„Du darfst dich wehren“: Selbstbehauptungskurs stärkt Mädchen in Gurtweil
Seit 20 Jahren fördert und finanziert der Zonta Club Bad Säckingen Selbstverteidigungskurse für Mädchen und Frauen. Dank dieser Unterstützung konnte ein solcher Kurs nun auch an der Grund- und Werkrealschule Gurtweil stattfinden.
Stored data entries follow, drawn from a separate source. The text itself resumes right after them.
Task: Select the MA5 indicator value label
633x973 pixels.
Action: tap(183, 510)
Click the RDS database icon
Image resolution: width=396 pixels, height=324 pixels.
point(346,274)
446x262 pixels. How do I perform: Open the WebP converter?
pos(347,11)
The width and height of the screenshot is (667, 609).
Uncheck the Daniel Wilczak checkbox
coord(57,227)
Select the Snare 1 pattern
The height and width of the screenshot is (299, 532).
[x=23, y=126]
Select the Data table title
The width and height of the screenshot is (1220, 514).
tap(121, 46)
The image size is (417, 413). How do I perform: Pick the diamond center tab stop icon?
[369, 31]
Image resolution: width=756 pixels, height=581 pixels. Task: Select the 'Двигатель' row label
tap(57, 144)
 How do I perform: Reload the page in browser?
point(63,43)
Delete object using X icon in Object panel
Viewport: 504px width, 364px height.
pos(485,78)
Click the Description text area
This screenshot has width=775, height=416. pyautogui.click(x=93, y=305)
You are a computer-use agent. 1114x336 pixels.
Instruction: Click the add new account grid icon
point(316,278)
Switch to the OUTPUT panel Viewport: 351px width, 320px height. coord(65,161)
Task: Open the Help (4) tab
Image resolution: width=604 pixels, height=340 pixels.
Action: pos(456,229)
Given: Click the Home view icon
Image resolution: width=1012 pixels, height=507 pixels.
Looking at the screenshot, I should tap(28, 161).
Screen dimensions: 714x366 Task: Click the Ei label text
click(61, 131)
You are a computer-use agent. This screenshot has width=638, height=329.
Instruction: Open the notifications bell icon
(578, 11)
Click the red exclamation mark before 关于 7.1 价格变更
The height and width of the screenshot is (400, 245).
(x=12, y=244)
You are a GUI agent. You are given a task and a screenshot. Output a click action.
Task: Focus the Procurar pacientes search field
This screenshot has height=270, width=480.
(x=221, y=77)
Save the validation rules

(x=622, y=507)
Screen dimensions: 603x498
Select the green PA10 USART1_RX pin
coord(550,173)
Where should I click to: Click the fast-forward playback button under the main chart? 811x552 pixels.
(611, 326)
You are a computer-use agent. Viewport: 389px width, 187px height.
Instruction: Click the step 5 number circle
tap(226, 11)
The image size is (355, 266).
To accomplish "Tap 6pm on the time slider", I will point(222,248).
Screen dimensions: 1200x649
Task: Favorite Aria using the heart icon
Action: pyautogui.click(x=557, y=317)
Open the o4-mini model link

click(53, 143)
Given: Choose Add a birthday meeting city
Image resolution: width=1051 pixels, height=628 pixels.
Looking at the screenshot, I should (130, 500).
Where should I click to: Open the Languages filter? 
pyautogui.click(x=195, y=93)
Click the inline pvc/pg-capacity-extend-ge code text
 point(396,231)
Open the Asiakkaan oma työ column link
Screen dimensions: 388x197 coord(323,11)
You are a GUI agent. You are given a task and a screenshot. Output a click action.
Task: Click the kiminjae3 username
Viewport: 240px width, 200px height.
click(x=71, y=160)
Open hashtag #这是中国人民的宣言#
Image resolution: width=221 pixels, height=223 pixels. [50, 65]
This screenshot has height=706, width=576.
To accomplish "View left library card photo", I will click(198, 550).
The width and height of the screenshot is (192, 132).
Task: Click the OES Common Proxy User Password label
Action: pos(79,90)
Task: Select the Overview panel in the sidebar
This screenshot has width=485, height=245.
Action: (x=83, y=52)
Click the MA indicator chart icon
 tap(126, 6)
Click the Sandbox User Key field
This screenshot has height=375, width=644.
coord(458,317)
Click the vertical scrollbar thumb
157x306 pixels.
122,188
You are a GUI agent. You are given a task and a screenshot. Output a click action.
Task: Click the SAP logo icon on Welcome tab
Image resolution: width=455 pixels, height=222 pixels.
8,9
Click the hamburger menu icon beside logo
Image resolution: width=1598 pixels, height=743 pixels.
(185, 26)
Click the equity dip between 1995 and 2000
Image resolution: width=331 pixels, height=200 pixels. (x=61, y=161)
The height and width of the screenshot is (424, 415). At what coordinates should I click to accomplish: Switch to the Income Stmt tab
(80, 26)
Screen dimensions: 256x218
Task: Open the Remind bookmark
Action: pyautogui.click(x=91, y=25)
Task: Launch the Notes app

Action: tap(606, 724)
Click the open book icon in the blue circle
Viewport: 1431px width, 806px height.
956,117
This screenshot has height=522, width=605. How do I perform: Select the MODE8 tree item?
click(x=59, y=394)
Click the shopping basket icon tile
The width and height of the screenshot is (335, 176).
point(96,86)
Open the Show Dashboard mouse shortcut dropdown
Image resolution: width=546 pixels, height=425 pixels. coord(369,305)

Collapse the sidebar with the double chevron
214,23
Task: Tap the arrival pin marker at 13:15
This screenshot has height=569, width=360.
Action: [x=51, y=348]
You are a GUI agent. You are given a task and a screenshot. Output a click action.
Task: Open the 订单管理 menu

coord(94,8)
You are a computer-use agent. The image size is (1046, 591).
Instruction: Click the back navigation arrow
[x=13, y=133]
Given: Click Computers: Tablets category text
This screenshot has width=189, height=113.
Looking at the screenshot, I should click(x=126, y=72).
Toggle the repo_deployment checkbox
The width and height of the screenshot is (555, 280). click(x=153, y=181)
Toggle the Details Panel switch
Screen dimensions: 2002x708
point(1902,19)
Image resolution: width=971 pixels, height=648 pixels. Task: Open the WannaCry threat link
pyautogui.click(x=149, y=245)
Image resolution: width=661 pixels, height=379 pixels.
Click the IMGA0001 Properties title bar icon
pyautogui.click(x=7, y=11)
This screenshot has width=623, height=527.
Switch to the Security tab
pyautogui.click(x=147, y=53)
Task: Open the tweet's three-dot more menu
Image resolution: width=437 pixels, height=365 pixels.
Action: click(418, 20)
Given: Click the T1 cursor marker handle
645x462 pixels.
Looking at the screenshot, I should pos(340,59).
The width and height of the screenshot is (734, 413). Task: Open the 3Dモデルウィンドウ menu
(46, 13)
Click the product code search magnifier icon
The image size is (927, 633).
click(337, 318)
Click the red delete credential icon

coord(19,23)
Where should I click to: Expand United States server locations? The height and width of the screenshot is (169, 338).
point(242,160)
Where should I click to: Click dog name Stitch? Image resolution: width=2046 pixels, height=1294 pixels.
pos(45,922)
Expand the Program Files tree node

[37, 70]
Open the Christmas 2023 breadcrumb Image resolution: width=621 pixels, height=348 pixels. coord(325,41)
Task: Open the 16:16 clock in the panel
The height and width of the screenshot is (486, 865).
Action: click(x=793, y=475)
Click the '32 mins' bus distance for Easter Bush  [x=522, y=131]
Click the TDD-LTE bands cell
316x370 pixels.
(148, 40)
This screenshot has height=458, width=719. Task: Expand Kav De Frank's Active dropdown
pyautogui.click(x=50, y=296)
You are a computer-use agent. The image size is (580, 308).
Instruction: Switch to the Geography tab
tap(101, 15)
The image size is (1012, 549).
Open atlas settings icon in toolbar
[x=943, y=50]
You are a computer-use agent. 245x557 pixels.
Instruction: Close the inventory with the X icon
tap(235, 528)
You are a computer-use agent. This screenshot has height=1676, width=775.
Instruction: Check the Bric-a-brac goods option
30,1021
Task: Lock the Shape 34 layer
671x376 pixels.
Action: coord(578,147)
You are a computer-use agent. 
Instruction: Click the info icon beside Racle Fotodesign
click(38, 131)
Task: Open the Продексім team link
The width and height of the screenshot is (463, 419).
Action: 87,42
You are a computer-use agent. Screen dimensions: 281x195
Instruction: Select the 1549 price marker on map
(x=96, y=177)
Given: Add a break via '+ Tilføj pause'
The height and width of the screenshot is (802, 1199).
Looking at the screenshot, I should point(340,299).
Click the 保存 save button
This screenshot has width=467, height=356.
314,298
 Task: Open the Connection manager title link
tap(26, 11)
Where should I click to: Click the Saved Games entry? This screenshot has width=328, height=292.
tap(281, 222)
Bianka Neußer sitzt auf dem Boden, um sie herum im Halbkreis einige Mädchen. Neben ihnen ihre beiden Therapiehunde Momo und Chuby. Eine Teilnehmerin hat gerade eine für sie unangenehme Begegnung geschildert. Neußer, qualifizierte Trainerin, geht sensibel und zugleich bestimmt auf das Thema ein. „Du darfst dich wehren“, sagt sie – ein Satz, der im „Power Girls“-Kurs immer wieder fällt. Schulsozialarbeiterin Leonie Gfrörer, welche den Kurs initiiert hat, und Schulleiter Bernhard Zimmermann beobachten das Geschehen aus etwas Abstand. „Aus Gesprächen und dem Schulalltag wird deutlich, dass ein Bedarf an solchen Kursen besteht“, erklärt Gfrörer. Auch in Gurtweil gibt es Jugendliche, die mit grenzverletzendem Verhalten innerhalb wie außerhalb der Schule konfrontiert werden. „Uns war wichtig, ein freiwilliges Angebot zu schaffen, in dem sich die Teilnehmerinnen sicher fühlen und gestärkt werden“, so Gfrörer weiter. Möglich wurde der Kurs durch die finanzielle Unterstützung des Zonta Clubs Bad Säckingen. Seit 2004 engagiert sich der Club für entsprechende Angebote – an Schulen, in Frauenhäusern sowie für Frauen mit Behinderung.
„Aus Gesprächen und dem Schulalltag wird deutlich,
dass ein Bedarf an solchen Kursen besteht.“
Schulsozialarbeiterin Leonie Gfrörer
Neben theoretischen Inhalten stehen auch praktische Übungen auf dem Programm. „Jetzt gehen wir an die Boxsäcke“, fordert Neußer die Mädchen auf. Gemeinsam mit Leonie Gfrörer hält sie Polster, gegen die die Teilnehmerinnen gezielt mit dem Knie treten und dabei laut zählen. Fällt es einigen zunächst noch schwer, ihre Kraft einzusetzen, gelingt dies in der zweiten Runde bereits deutlich besser. „Ihr dürft euch mit allem wehren, was ihr habt“, bestärkt Neußer die Gruppe. Auch Margarete Basler unterstreicht die Bedeutung solcher Kurse. Die pensionierte Staatsanwältin und Richterin a. D. weiß aus ihrer beruflichen Erfahrung, wie wichtig es ist, Mädchen und Frauen frühzeitig zu stärken. Gemeinsam mit Clubpräsidentin Angela Radler besuchte sie die GWRS Gurtweil, um sich vor Ort ein Bild zu machen. Eine besondere Rolle spielen dabei auch die Therapiehunde: Mit Momo und Chuby üben die Mädchen, wie ein klares und bestimmtes „Nein“ klingt – und wie Körpersprache und Stimme auf andere wirken. Der Kurs zeigt, wie wichtig es ist, Mädchen frühzeitig in ihrem Selbstbewusstsein zu stärken und ihnen konkrete Handlungsmöglichkeiten an die Hand zu geben. Perspektivisch soll das Angebot erweitert werden: „Auch Jungen erleben grenzverletzendes Verhalten“, sagt Gfrörer. Gleichzeitig sei es wichtig, sie dafür zu sensibilisieren, eigene Grenzen und die anderer wahrzunehmen und zu respektieren. Entsprechende Angebote für Jungen sind daher in Planung.